Locate every line in the material below that has the word "Talleres". Copy each of those lines.
#### Records for this task
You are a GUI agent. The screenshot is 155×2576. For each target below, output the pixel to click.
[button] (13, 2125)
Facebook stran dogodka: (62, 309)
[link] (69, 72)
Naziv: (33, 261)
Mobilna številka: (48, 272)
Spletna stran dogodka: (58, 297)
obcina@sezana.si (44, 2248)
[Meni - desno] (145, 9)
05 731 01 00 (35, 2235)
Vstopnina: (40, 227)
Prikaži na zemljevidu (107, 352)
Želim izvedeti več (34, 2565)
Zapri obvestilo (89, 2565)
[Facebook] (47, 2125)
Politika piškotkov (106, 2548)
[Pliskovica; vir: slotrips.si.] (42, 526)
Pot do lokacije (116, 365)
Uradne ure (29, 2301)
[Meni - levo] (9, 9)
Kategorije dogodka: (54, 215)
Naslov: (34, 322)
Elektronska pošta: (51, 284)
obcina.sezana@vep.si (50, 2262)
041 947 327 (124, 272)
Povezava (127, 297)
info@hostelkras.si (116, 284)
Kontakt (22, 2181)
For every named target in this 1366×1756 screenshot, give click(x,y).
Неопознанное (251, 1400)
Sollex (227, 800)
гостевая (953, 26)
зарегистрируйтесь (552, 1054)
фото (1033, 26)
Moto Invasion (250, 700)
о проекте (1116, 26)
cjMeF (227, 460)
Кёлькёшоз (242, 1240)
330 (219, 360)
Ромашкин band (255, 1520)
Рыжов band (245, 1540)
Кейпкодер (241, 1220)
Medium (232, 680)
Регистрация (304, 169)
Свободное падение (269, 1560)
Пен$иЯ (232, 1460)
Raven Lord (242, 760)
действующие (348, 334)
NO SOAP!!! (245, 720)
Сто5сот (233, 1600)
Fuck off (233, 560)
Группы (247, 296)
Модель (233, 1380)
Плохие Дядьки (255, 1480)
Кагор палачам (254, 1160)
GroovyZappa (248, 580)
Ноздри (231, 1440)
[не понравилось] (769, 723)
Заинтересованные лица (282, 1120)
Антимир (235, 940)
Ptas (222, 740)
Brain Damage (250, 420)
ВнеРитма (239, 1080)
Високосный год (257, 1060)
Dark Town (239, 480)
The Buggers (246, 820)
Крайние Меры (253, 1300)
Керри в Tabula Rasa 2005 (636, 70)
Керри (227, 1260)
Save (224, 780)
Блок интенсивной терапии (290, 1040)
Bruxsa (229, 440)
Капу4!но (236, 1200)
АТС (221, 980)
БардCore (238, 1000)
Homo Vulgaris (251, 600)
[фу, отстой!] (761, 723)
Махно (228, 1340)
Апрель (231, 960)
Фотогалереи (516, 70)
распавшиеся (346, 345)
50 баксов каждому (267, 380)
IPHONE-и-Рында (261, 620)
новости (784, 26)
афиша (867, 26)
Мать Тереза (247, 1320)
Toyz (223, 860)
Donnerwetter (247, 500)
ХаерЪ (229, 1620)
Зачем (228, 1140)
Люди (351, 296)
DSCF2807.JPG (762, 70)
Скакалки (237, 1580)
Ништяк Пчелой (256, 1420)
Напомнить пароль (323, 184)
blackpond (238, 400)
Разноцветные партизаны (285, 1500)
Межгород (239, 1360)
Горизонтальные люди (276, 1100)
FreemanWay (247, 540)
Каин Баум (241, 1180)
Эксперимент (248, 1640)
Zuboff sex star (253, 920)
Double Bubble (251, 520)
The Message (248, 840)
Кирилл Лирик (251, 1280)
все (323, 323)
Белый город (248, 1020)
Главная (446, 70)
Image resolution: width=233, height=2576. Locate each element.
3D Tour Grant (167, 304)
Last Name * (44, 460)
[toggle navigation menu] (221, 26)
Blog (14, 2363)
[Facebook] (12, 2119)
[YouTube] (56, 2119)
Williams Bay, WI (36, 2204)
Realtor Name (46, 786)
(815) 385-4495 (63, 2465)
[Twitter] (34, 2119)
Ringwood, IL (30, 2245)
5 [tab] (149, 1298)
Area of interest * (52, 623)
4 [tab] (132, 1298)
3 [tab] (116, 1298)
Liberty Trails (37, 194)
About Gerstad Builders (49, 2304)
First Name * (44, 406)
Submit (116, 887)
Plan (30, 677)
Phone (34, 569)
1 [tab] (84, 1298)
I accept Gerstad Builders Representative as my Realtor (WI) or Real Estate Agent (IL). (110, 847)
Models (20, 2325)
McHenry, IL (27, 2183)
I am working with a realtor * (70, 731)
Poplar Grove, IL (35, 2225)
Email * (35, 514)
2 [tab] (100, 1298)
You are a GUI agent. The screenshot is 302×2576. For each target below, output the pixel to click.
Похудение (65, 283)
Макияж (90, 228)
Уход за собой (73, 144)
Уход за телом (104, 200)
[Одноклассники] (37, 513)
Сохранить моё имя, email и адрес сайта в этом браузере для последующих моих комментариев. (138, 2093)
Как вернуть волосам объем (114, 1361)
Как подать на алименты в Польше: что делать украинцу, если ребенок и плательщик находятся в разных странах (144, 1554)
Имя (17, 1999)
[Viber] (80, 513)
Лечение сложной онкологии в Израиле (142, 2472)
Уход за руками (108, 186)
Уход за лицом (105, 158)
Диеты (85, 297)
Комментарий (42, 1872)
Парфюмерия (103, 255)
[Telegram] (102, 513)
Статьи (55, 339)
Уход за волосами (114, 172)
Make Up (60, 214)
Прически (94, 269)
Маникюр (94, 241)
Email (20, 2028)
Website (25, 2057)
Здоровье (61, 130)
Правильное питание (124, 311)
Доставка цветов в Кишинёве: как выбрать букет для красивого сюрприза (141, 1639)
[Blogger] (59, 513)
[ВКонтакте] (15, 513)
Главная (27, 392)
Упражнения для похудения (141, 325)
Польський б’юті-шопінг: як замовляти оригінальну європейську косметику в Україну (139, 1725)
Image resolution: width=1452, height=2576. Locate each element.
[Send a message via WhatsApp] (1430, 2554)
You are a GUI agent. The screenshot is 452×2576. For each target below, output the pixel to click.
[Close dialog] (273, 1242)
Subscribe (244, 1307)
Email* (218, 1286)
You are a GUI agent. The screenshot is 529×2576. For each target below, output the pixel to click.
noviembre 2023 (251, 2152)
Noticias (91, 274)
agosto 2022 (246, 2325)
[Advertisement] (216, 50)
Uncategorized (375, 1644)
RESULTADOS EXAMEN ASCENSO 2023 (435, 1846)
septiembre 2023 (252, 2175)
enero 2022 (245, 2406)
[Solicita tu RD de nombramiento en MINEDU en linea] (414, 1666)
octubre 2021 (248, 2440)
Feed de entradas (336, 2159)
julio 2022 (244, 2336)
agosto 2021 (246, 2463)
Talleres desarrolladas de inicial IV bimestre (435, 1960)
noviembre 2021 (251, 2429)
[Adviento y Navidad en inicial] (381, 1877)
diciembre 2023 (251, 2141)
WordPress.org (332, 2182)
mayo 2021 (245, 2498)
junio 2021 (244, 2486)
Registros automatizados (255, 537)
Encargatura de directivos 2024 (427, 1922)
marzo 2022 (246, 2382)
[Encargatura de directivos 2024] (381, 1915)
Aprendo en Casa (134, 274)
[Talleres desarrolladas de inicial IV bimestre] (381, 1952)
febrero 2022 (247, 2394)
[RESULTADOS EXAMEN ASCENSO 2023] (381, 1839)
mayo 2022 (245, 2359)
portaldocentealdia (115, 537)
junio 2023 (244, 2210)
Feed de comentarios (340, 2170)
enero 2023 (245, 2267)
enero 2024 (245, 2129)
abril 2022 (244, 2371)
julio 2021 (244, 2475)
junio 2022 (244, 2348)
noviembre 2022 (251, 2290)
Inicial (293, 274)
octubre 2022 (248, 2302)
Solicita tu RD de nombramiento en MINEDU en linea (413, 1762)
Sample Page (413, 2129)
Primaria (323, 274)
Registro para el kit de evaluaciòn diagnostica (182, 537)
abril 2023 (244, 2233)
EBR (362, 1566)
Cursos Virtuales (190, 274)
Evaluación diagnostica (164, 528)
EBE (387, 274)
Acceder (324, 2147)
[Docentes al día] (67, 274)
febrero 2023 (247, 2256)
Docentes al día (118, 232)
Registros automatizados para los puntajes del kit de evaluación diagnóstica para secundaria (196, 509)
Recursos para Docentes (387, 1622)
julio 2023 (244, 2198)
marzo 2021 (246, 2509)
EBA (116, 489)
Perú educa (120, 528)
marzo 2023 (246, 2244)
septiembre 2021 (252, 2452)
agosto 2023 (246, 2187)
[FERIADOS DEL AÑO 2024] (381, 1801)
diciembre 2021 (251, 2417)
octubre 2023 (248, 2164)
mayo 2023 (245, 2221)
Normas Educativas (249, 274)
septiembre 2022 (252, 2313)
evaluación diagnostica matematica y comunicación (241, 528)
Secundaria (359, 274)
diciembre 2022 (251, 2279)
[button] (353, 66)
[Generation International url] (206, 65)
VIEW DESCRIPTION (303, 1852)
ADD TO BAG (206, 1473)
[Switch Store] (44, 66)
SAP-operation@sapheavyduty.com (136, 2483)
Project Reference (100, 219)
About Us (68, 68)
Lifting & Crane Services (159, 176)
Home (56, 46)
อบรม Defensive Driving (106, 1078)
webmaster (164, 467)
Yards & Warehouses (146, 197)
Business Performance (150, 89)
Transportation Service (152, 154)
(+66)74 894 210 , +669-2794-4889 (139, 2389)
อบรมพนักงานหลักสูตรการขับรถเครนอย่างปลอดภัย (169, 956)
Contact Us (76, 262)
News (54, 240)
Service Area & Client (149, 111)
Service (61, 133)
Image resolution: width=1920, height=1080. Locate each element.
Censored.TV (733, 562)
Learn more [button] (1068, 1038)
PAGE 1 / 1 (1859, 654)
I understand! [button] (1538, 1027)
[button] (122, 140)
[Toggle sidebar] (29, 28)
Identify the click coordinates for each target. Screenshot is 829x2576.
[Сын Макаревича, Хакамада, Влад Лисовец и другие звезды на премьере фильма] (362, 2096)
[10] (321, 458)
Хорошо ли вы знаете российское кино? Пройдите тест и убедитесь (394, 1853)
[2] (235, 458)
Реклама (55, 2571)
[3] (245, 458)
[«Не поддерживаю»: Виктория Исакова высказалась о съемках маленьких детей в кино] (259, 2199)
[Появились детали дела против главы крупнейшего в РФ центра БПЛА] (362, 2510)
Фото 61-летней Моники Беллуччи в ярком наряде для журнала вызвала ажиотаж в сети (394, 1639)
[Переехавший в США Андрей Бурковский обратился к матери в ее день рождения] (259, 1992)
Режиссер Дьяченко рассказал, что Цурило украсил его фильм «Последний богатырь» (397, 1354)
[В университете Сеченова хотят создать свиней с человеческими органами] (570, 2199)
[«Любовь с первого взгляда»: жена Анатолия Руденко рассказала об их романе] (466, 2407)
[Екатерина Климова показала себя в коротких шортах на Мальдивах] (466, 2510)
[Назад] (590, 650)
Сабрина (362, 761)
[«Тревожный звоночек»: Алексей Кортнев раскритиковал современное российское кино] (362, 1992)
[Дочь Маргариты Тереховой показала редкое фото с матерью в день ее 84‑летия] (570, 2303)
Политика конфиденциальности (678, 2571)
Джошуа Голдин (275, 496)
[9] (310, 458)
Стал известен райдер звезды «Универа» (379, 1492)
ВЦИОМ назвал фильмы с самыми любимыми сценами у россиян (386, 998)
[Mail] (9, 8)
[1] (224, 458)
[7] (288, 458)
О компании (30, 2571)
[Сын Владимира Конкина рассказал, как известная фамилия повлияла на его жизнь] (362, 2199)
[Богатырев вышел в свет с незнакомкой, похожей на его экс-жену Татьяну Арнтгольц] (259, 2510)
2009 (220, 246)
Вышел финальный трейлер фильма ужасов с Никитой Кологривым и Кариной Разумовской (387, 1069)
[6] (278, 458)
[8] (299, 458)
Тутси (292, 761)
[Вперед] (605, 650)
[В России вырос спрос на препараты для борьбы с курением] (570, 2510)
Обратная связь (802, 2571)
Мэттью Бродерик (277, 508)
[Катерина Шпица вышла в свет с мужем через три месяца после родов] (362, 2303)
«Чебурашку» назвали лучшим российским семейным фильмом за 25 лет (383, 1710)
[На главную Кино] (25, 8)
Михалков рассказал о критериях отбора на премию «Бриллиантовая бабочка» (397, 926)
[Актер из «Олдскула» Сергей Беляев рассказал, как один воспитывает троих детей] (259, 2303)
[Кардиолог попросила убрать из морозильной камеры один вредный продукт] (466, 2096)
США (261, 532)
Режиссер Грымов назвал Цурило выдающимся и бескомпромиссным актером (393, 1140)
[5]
########
= Solution to this problem =
Talleres desarrolladas de inicial IV bimestre (435, 1960)
[Talleres desarrolladas de inicial IV bimestre] (381, 1952)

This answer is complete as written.